Don't give up on quality
October 31, 2019
Don't give up on quality

Nevertheless, faith in that long term has been shaken, for many, by the recent Woodford scandal – for it is nothing short of that – with one side-effect that investors are now paying much more attention to their exposures to other star fund managers. Just as Neil Woodford’s star power meant that he could attract billions of pounds into his funds, so the likes of Nick Train and Terry Smith have proved incredibly popular draws, the latter’s Fundsmith fund now boasting approaching £19bn of assets under management – far too big, some suggest. 

The worry is that, like Mr Woodford, after shining brightly for so long other stars will fade – or worse, like Woodford Equity Income, go supernova. Fundsmith has beaten its benchmark, the MSCI World Index, more than twice over since its inception exactly nine years ago, returning 365 per cent on a total return basis. Lindsell Train has delivered three times the market return since it was launched in mid-2006. Yet critics of active management – who are in the main, naturally, advocates of index tracking – suggest they will at some point suffer a reversion to the mean, and indeed both have suffered weakness in recent months – Fundsmith lost 3.2 per cent in September when its benchmark delivered a gain of 0.9 per cent; Lindsell Train lost 2.9 per cent. 

Of course, one month of poor performance hardly sounds their death knell.

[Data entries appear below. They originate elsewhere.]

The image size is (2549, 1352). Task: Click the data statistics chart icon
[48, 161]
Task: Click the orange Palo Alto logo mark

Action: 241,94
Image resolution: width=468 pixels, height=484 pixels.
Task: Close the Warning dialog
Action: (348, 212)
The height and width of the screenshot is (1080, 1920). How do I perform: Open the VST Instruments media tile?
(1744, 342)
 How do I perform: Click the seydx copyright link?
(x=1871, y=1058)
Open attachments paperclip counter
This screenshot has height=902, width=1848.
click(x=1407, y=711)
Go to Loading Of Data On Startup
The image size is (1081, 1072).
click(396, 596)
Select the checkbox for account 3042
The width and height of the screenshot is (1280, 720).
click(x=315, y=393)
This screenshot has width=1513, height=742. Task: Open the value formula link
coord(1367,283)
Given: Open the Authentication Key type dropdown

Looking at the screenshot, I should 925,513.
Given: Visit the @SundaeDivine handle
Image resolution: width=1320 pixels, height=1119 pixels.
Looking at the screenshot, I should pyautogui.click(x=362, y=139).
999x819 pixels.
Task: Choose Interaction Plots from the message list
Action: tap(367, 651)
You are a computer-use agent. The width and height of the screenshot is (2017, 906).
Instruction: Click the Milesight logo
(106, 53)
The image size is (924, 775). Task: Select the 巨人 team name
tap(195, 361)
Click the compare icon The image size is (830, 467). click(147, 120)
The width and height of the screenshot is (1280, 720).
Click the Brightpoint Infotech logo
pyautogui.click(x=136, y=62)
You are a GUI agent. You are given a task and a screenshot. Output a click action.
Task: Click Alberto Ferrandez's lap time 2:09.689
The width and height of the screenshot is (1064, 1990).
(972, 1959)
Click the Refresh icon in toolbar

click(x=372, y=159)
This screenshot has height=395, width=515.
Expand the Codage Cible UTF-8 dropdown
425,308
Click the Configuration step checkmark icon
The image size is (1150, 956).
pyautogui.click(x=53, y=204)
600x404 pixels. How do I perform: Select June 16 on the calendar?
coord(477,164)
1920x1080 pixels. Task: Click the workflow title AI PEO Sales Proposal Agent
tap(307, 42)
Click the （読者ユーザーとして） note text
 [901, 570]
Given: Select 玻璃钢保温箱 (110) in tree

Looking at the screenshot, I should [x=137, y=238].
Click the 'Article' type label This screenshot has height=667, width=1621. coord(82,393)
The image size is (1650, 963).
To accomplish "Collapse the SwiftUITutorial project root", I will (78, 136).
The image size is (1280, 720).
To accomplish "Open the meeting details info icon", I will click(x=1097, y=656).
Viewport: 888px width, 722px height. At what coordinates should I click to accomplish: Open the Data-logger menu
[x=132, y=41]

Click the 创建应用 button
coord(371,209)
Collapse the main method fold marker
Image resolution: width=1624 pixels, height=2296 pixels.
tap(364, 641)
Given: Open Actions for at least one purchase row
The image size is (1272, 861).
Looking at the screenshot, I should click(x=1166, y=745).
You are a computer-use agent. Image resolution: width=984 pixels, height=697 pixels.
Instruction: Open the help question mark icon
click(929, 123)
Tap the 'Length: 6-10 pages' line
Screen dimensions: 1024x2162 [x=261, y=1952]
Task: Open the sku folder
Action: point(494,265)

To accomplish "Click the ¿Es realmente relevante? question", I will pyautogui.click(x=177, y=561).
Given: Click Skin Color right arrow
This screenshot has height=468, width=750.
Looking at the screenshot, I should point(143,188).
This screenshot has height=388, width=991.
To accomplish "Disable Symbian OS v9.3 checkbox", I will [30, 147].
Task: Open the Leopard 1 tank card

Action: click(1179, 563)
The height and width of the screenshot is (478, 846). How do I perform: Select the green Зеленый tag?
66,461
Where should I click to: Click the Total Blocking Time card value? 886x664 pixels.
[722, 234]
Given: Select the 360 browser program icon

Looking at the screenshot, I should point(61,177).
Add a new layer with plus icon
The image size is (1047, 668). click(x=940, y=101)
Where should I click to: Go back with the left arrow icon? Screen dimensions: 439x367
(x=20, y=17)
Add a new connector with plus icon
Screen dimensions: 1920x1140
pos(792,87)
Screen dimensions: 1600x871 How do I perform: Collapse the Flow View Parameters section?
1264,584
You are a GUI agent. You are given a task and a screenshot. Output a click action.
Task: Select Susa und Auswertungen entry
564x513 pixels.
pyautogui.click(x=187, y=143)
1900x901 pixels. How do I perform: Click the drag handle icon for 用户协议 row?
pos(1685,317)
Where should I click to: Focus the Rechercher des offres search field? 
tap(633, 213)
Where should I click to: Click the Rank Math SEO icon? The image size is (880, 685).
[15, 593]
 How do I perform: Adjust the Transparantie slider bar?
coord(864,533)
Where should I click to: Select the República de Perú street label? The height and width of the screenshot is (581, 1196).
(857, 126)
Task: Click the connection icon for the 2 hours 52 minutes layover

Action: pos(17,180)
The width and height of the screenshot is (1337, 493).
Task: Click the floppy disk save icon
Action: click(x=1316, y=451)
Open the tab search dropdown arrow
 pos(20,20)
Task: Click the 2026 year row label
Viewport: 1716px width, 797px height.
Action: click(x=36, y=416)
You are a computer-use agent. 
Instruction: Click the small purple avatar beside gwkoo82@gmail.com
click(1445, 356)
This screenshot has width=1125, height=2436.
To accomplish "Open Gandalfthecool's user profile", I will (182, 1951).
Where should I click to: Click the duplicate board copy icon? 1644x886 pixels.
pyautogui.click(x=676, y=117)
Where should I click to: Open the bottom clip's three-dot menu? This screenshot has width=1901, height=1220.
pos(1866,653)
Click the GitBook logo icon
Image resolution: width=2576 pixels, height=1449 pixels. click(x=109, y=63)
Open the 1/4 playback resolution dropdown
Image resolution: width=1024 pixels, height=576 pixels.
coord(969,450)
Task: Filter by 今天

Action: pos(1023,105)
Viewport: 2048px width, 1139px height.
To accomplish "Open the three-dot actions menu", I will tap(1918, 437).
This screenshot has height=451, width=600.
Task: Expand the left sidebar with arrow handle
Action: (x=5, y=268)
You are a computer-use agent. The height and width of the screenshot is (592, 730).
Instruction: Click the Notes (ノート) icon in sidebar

But some argue that their huge scale means they now lack the flexibility to continue beating the market, given few companies meet their managers’ stringent selection criteria. Others point to a shift in the market mood that has seen a rotation from the kind of quality/growth companies favoured by Messrs Smith and Train to the value companies they do not – an emergent trend noted by Algy Hall in his recent momentum stock screen, which saw lumbering Vodafone emerge as one of the hottest three-month stocks.

If that is true, then Fundsmith and Lindsell Train could continue to struggle for a while yet. But the resurgence of value is a trend that has struggled to put down roots for several years, and investors should only really start to worry if they shift their strategies to pander to the market – an approach widely blamed for Neil Woodford’s travails. Indeed, if a short period of underperformance is the price to be paid for owning some of the world’s highest-quality businesses that will win through multiple economic and market cycles, surely it is a price worth paying.